*** Document text ***
Inspiring perspective

We are part of a worldwide community working to leave the world better than the way we found it through education. Being a teacher in a free and democratic public education system puts you in solidarity with teachers around the world who have the same goals you have. Please know that the work you do is absolutely vital to the well-being of our local community and our global community.

As you got ready for work today wondering how you were going to help that student who lost a loved one, know that there are teachers in Iraq getting up today wondering the same thing. You would be inspired by how determined they are to breathe life into their educational system and you need to know that our work on behalf of public education inspires them, too.

As you brainstorm with the school social worker how to get extra uniforms for your students, know that teachers in Indonesia are doing the same thing. Here uniforms are a part of school choice. In Indonesia, no uniform means that a girl has no choice for any school. You need to know that our work on behalf of all students inspires them.

You steel your nerves, gather your courage, and speak from the heart of your expertise at a meeting, fully expecting the brunt of retaliation that may be coming. Know that there are teachers in detention in China for doing the same thing who are inspired by our organizing work.

You may decide at the end of the day to stand up for public education, stand up for your students, to stand up for your colleagues as your way of standing up for a free and democratic public education despite some vague threat of intimidation. Know that teachers in Zimbabwe stood up with you in the name of democracy as they acted as election poll watchers across their country and they are inspired by our activism.
*** End of Document text ***
*** Provided data ***
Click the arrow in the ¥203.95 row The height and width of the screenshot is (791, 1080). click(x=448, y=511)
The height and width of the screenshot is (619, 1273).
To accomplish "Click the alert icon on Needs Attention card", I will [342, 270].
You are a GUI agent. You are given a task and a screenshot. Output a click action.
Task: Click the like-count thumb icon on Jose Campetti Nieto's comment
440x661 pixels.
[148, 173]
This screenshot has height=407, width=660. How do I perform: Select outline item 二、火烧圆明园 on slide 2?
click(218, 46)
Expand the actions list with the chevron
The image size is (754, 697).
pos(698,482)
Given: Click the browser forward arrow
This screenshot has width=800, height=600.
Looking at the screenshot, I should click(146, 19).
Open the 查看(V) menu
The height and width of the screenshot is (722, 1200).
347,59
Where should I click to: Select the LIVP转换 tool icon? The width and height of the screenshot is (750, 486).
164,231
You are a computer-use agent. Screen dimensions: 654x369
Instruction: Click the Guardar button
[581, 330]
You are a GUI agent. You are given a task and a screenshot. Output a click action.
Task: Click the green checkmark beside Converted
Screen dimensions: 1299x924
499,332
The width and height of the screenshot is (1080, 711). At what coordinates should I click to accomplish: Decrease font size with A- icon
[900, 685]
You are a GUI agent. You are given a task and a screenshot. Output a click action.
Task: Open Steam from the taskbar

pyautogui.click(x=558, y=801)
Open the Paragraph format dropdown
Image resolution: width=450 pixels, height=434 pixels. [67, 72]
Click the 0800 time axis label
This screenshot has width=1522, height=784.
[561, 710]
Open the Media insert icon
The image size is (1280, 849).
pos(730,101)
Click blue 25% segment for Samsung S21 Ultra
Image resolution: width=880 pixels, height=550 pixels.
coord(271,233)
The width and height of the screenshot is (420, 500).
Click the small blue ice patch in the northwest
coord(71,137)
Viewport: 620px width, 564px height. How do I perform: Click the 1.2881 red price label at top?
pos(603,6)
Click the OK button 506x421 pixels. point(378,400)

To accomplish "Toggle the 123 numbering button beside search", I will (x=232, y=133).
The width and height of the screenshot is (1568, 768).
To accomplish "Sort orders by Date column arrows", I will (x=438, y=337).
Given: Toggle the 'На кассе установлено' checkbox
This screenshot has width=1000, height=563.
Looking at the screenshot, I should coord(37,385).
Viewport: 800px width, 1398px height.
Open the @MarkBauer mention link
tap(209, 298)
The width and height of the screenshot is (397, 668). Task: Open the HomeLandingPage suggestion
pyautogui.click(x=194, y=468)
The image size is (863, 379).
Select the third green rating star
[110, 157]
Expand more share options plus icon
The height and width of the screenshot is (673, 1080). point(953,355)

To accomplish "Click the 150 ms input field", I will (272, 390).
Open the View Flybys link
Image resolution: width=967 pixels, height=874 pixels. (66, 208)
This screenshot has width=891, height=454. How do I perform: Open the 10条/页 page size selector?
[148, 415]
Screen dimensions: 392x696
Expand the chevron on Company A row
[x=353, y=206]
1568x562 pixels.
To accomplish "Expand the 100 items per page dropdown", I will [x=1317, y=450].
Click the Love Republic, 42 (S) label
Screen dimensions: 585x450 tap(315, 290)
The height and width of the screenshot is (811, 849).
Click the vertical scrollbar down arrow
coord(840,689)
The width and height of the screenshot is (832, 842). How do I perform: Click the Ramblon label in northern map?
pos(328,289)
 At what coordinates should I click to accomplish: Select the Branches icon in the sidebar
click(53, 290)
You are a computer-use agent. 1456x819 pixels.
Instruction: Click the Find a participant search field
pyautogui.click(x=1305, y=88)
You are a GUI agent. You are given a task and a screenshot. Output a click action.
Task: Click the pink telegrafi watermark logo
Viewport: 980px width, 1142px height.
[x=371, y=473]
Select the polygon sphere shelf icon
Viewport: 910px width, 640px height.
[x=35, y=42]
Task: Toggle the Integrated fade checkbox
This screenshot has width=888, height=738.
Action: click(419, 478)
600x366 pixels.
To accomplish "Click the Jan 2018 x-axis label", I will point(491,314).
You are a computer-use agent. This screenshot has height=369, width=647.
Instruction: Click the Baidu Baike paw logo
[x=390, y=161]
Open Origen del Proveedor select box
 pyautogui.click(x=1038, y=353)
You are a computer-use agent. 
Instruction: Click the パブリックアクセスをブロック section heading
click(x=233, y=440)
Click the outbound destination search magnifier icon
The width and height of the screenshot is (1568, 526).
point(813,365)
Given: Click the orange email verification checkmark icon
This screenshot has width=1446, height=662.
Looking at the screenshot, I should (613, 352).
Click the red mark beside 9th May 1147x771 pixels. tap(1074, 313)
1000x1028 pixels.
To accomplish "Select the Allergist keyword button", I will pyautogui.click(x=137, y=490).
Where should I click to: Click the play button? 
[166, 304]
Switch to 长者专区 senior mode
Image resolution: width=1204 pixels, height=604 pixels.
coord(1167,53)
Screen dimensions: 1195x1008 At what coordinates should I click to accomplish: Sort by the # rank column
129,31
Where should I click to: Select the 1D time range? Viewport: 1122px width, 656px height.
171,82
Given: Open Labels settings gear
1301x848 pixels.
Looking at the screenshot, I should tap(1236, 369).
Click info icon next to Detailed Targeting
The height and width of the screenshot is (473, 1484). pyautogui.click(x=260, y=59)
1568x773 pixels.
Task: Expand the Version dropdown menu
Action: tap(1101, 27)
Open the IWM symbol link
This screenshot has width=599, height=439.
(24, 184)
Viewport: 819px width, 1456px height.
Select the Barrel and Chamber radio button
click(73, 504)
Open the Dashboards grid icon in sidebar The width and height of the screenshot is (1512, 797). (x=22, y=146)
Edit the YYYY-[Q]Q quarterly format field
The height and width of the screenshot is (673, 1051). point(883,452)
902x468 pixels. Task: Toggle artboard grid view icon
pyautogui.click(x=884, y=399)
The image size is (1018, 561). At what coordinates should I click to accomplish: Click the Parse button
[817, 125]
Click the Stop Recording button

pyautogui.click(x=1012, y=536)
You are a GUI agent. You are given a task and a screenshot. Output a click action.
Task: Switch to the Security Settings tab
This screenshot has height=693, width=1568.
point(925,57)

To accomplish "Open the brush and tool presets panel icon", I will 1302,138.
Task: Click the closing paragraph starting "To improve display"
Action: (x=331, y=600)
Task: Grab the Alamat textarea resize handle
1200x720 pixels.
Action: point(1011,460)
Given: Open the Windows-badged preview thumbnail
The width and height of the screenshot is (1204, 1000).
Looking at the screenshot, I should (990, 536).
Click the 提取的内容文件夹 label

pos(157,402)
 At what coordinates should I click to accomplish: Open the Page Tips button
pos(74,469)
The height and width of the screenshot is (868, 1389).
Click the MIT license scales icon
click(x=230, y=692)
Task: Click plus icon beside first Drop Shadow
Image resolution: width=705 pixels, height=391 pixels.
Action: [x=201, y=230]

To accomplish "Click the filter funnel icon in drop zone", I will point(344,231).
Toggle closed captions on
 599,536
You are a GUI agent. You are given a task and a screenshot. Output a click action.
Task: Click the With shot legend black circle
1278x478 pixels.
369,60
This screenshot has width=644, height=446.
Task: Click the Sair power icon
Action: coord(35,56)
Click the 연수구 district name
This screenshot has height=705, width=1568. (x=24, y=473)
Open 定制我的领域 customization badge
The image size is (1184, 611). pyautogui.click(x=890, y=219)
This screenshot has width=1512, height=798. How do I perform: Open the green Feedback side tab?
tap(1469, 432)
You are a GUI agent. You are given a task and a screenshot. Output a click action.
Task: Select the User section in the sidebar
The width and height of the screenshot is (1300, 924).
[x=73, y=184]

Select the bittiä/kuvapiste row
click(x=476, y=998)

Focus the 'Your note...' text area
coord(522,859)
*** End of Provided data ***
§ **Work instructions**
According to "Inspiring perspective," what does having no uniform mean for a girl in Indonesia? Ignore the rows.

§ **Answer space**
She has no choice for any school.